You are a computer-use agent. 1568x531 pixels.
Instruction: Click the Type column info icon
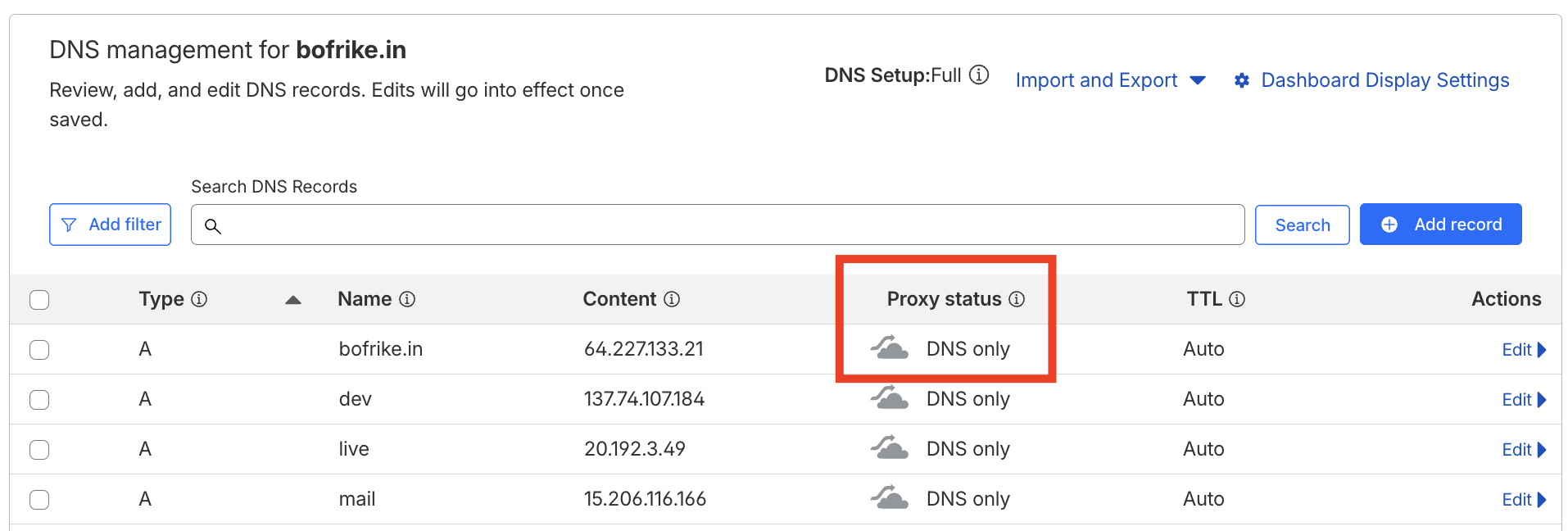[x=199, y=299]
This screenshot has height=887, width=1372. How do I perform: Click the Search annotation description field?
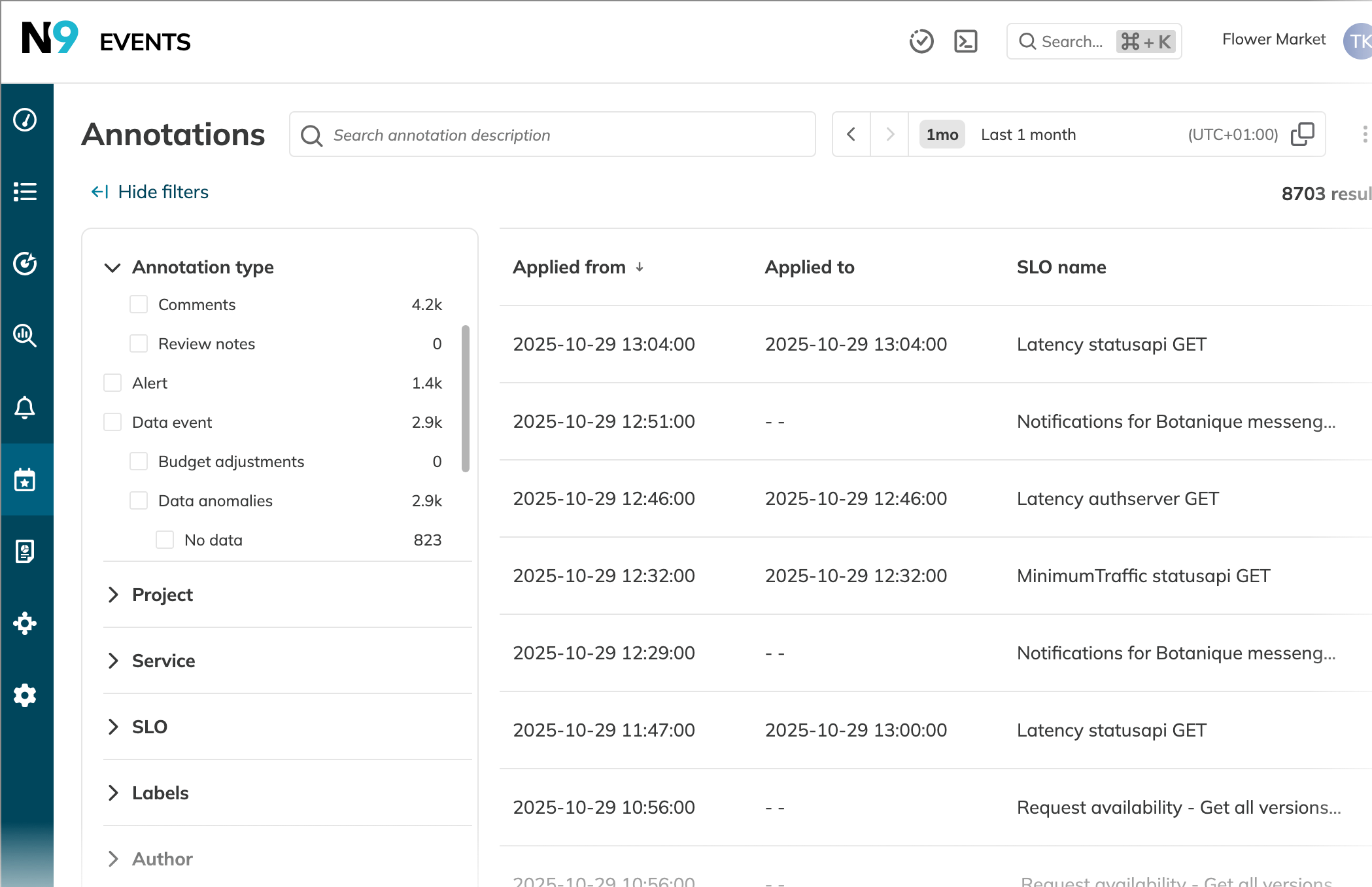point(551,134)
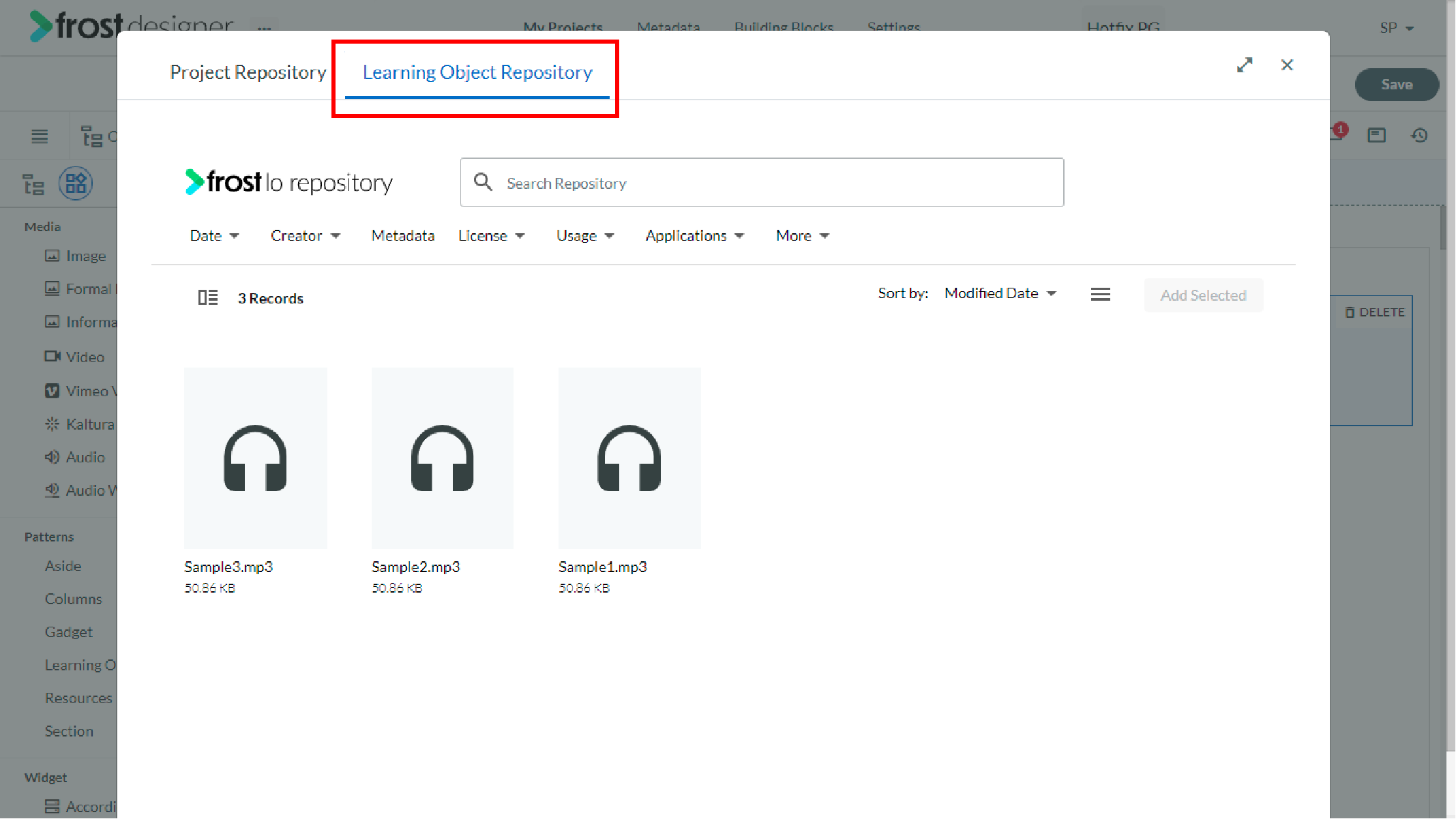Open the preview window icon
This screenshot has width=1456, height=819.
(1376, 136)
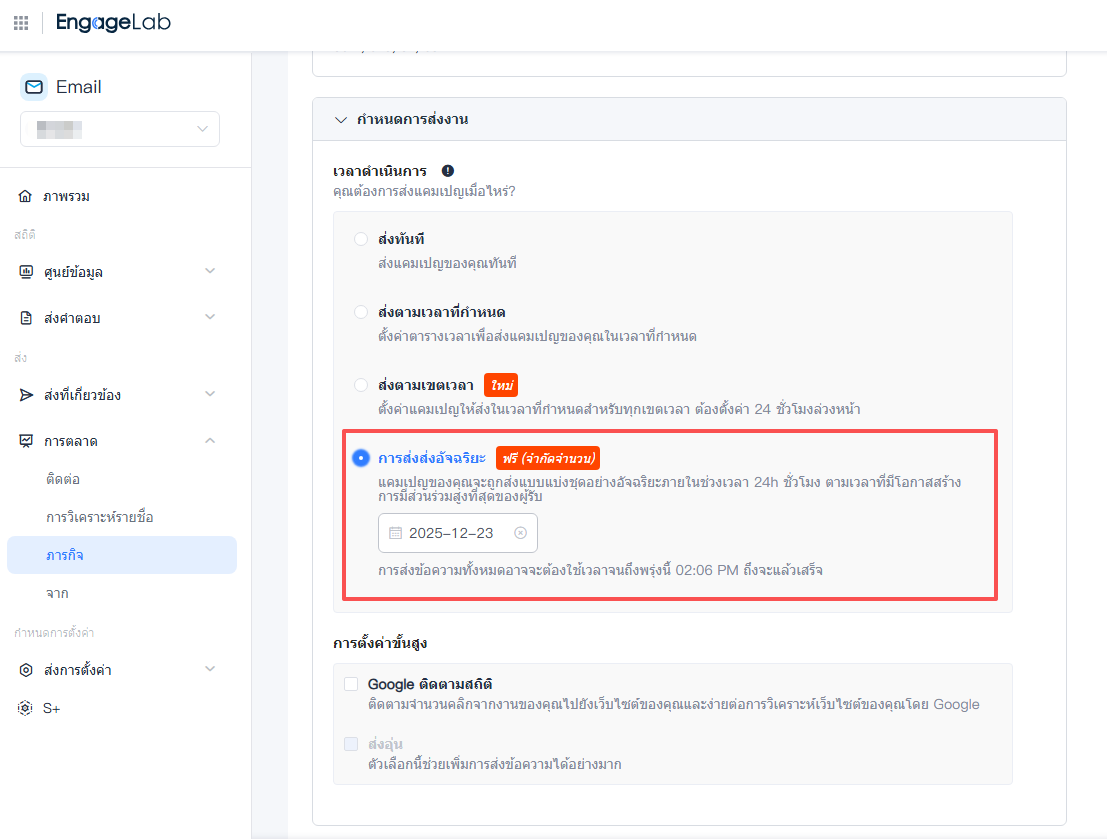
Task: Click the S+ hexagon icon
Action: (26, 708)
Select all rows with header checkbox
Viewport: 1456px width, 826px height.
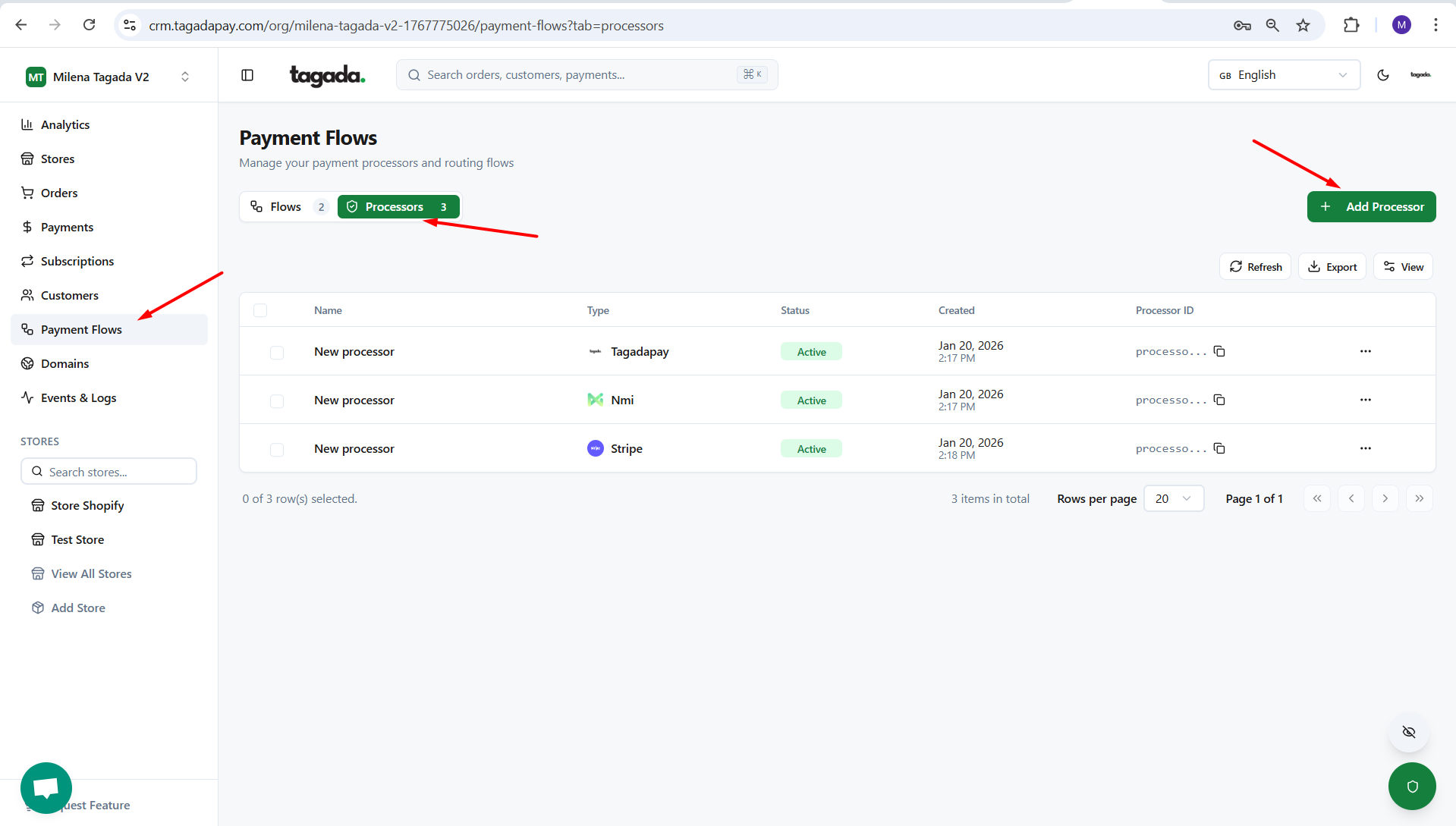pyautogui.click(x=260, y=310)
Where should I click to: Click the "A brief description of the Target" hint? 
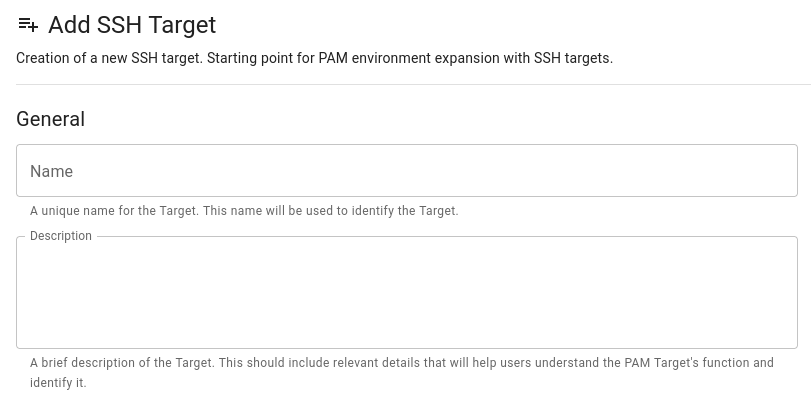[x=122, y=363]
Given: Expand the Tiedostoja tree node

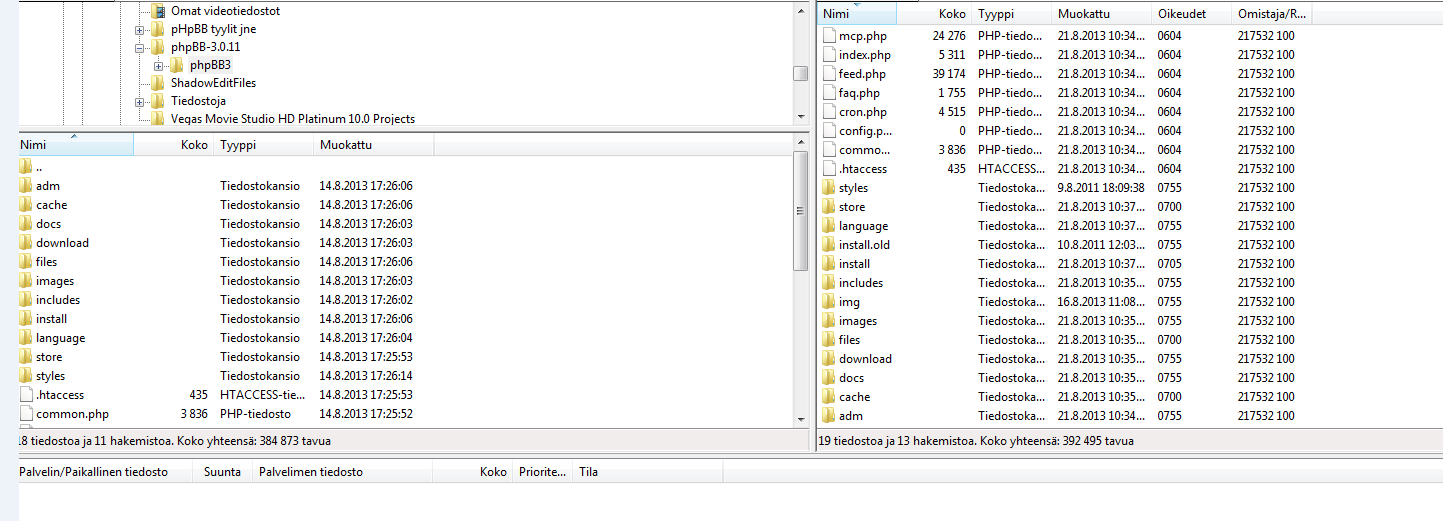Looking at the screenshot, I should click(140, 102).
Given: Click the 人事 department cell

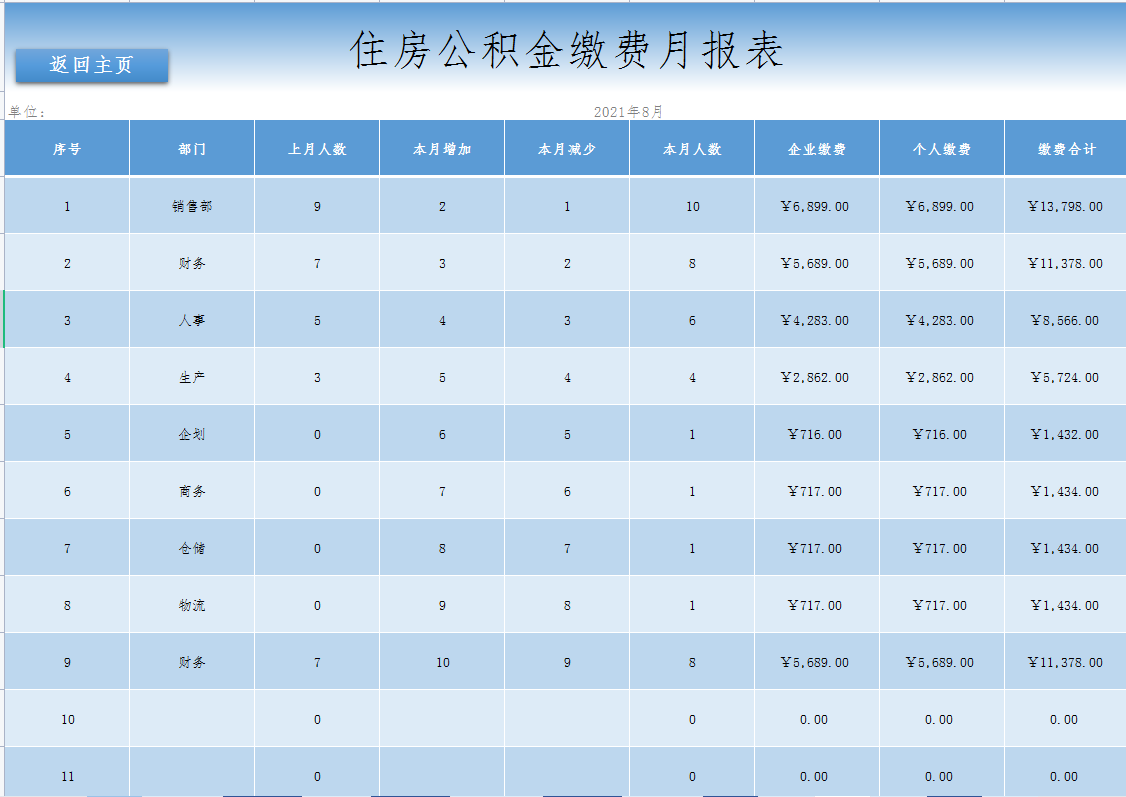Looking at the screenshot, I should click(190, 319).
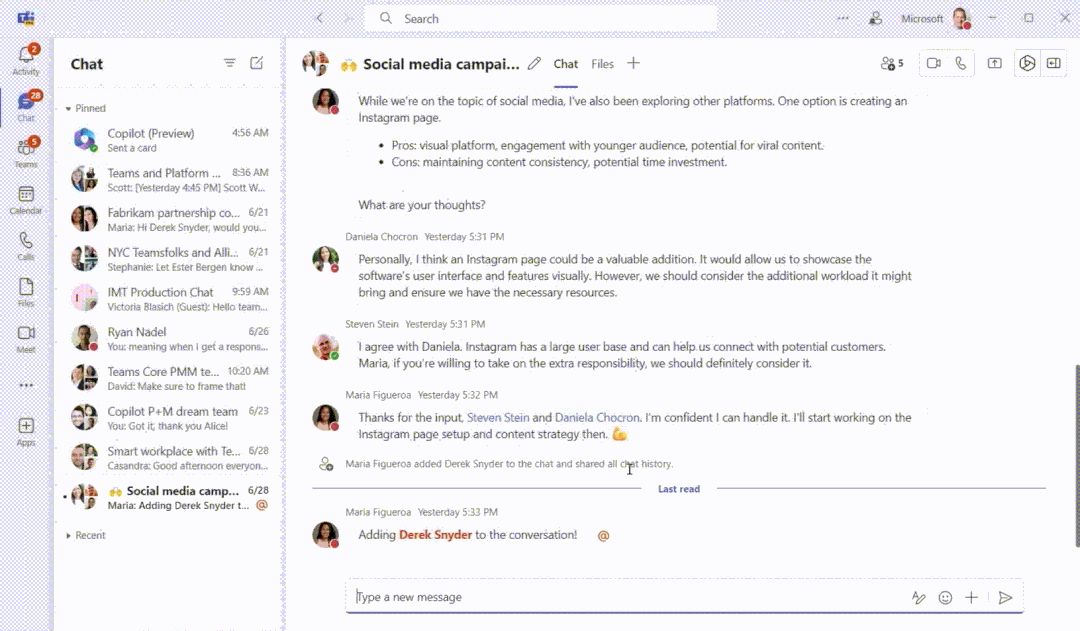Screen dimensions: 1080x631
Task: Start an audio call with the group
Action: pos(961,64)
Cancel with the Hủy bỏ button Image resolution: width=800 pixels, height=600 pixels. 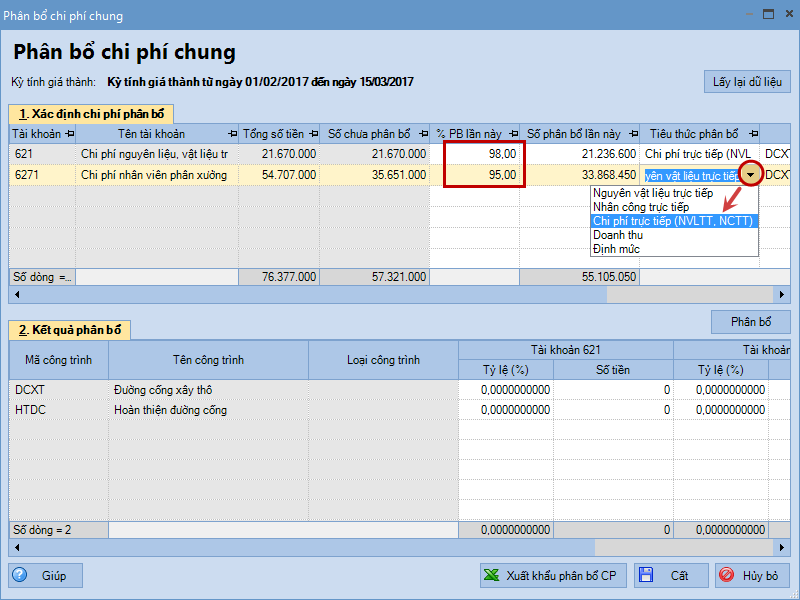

───

#### What is required:
Reproduce every line of the material above word for word, leaving out the pictures.

#### Written answer:
You are a computer-use agent. 1568x531 pixels.
Instruction: Click the Type column info icon
[x=199, y=299]
This screenshot has height=887, width=1372. How do I perform: Click the Search annotation description field?
point(551,134)
Open the preview window icon
This screenshot has width=1456, height=819.
(1376, 136)
Task: Click the S+ hexagon icon
Action: (26, 708)
Select all rows with header checkbox
Viewport: 1456px width, 826px height.
pyautogui.click(x=260, y=310)
Where should I click to: Click the "A brief description of the Target" hint? 
[x=122, y=363]
Given: Expand the Tiedostoja tree node

Looking at the screenshot, I should click(140, 102).
Given: Click the 人事 department cell

Looking at the screenshot, I should click(190, 319).
Screen dimensions: 1080x631
Task: Start an audio call with the group
Action: pos(961,64)
Cancel with the Hủy bỏ button Image resolution: width=800 pixels, height=600 pixels. 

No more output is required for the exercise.